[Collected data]

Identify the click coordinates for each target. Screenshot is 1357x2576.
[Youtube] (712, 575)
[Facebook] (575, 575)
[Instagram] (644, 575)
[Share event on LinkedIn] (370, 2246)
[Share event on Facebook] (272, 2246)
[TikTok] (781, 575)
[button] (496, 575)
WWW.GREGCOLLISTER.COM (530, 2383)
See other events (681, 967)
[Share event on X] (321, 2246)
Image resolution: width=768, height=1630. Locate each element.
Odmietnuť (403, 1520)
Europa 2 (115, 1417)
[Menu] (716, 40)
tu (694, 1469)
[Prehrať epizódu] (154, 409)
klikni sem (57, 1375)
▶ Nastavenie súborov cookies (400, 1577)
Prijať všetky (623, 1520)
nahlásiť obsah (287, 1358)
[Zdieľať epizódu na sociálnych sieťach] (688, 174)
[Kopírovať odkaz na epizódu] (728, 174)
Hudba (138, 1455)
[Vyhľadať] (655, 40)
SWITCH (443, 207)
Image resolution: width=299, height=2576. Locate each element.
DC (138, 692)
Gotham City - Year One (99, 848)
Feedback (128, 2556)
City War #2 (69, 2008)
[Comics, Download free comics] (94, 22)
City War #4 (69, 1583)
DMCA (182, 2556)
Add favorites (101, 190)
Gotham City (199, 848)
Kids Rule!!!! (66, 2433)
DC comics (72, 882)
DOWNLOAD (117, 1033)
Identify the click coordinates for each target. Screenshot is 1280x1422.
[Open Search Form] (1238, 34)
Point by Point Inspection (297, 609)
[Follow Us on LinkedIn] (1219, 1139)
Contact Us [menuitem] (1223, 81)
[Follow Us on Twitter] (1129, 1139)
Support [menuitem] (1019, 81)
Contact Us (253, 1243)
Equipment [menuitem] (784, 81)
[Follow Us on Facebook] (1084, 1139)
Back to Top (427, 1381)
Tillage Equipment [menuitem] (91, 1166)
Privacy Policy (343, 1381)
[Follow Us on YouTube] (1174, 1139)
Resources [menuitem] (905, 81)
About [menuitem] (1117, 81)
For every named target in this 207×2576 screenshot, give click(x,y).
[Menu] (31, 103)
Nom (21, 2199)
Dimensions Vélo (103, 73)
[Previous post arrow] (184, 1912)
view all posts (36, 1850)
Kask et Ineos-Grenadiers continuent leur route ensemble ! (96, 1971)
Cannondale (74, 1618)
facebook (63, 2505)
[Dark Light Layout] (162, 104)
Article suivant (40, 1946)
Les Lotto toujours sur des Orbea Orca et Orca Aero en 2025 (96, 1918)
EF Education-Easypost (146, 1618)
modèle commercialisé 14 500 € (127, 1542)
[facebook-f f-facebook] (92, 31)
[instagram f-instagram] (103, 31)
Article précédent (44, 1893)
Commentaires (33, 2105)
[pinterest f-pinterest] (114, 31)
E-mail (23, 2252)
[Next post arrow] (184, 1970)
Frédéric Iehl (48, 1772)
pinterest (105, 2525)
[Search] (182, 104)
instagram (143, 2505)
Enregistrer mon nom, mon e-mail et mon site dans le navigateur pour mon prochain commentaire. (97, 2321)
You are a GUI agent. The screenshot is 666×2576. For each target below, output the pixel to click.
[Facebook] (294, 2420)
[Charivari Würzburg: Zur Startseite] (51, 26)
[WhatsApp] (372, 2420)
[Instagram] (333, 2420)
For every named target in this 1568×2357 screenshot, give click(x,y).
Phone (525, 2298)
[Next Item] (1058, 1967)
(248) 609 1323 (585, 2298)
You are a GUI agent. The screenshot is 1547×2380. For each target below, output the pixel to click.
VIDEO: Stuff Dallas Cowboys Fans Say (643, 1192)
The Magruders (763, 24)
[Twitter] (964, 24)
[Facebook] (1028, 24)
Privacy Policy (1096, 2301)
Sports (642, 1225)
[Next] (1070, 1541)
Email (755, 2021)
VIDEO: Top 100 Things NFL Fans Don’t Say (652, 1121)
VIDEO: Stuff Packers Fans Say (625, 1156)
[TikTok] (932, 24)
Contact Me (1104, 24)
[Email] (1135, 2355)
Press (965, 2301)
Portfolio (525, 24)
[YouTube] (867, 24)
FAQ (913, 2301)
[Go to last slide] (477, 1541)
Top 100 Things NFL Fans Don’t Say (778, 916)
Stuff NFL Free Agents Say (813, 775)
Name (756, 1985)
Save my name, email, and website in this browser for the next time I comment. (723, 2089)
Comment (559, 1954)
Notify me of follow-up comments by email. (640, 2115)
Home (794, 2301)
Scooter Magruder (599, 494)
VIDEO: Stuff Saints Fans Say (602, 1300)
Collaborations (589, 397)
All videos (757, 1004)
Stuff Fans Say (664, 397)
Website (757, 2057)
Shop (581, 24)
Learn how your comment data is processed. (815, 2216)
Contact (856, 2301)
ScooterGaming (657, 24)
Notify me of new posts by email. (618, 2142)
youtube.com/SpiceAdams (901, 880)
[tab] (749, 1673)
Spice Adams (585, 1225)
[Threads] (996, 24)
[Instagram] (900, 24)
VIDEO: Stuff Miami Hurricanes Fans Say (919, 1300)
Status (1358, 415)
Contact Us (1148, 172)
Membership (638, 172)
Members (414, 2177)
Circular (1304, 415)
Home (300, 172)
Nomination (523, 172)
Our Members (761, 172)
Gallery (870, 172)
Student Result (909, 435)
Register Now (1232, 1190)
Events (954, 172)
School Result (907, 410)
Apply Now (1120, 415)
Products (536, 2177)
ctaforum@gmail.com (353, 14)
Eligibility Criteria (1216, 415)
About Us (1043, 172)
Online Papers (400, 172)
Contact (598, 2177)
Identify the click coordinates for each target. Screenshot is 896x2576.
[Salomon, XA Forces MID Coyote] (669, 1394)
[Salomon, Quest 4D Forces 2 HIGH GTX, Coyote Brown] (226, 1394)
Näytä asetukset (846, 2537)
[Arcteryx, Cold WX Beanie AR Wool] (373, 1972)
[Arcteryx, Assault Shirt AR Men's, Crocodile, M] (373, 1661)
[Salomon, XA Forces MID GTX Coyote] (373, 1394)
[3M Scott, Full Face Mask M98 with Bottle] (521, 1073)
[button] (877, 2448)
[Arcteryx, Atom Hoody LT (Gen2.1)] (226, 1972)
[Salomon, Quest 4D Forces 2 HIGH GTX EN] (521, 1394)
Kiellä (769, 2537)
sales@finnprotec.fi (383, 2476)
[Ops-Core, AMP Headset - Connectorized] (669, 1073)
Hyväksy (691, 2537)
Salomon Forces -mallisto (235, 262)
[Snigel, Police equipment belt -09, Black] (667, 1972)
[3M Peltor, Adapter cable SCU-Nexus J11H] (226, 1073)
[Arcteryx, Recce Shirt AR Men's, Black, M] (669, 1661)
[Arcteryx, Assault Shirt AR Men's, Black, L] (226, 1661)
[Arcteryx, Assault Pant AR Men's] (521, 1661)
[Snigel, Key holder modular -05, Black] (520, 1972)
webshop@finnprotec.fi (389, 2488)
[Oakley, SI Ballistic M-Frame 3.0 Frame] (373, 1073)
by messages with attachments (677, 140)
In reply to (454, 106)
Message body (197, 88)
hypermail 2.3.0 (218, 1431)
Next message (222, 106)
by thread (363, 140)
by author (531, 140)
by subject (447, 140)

YOUR OBJECTIVE: From the records above, pull every line that has the string "below" and copy it.

RESPONSE FOR THIS EXERCISE:
You are a GUI agent. The screenshot is 666×2576. For each target below, output the pixel to click.
You are a GUI agent. The screenshot is 1547×2380. For each target below, output the pixel to click.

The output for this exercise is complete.